- **Instruction**: Rewrite the records starting at the line that contains "You are a GUI" and ending at the line that contains "This screenshot has width=2576, height=1379.", changing "click action" to "tap action" and leaving everything else the same. Give only those lines.

- **Material provided**:
════════════════════
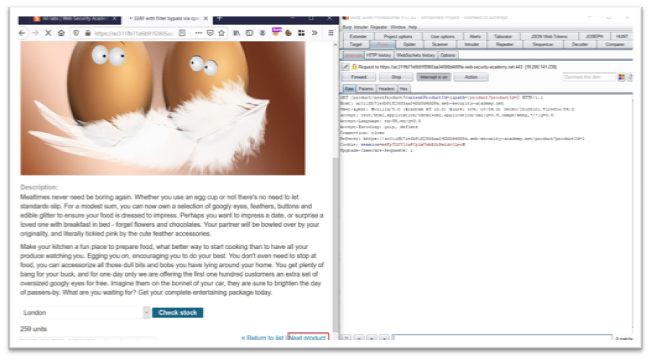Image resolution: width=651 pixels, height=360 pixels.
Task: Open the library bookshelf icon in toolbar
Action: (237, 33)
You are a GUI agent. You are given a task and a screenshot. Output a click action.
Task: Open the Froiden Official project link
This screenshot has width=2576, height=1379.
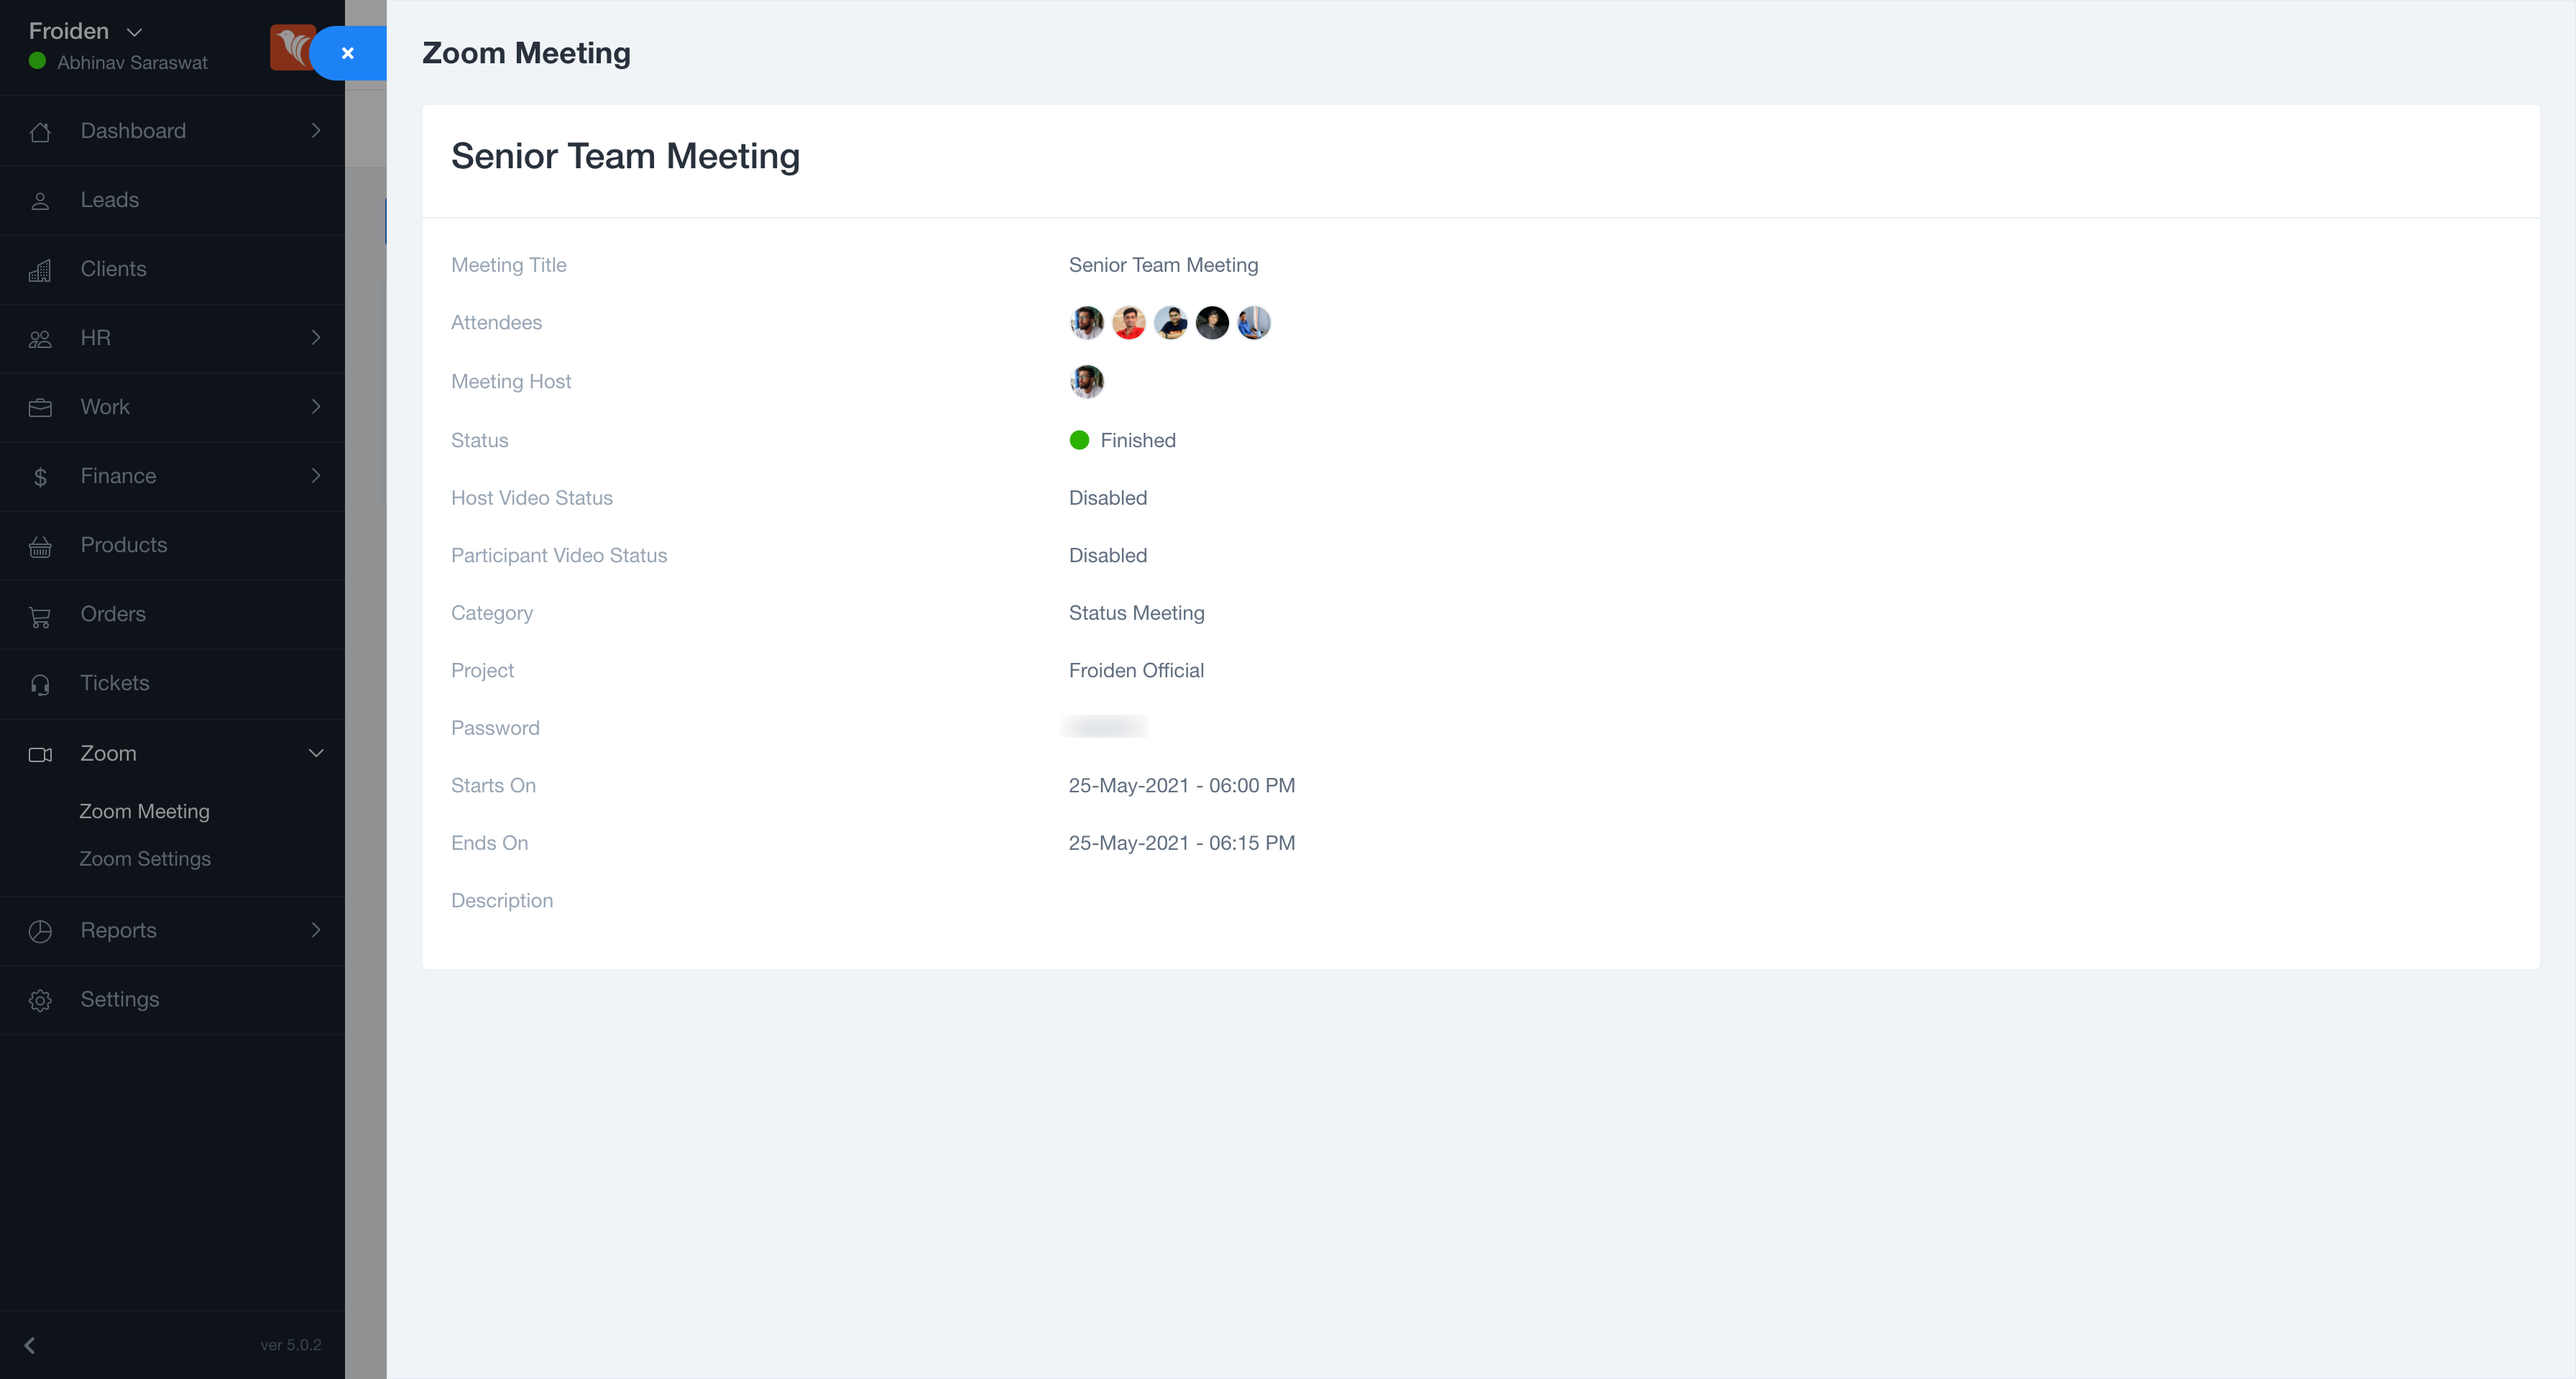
════════════════════
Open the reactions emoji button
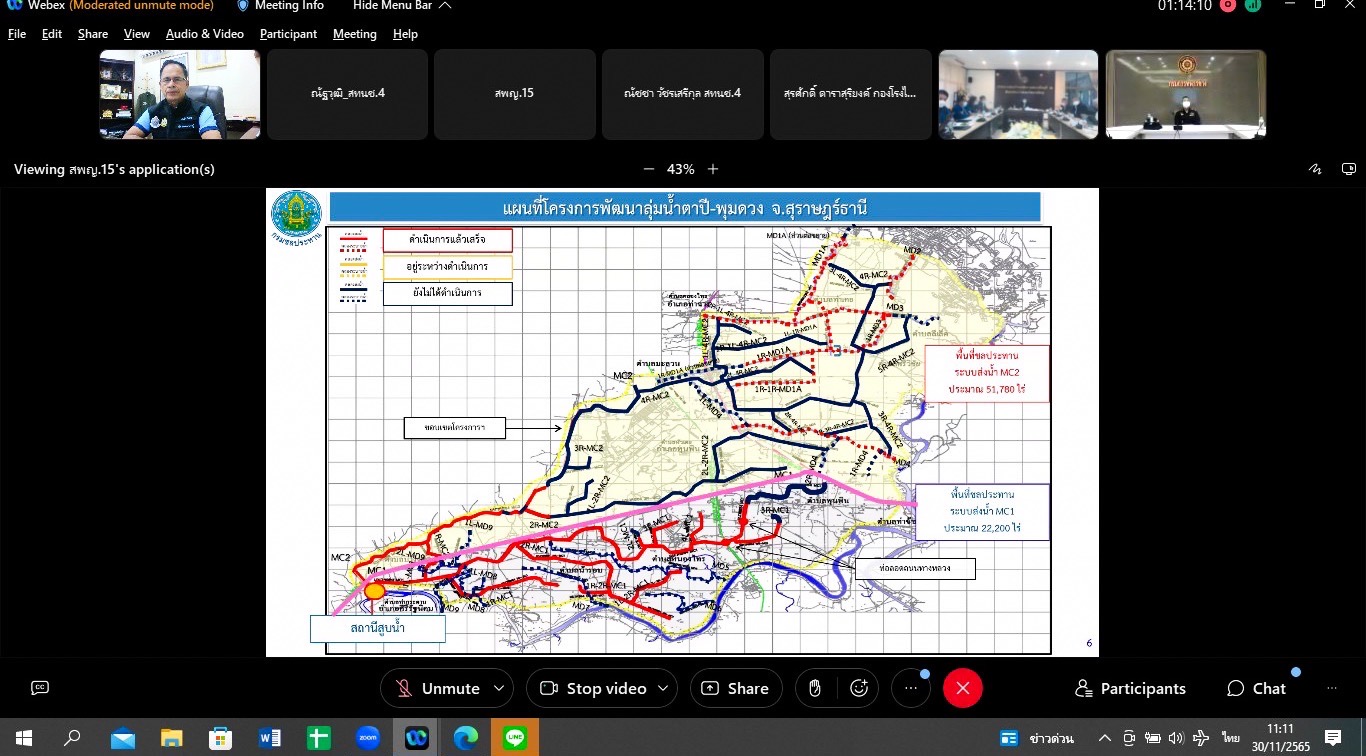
════════════════════
- **Solution**:
You are a GUI agent. You are given a task and a screenshot. Output a tap action.
Task: Open the Froiden Official project link
This screenshot has width=2576, height=1379.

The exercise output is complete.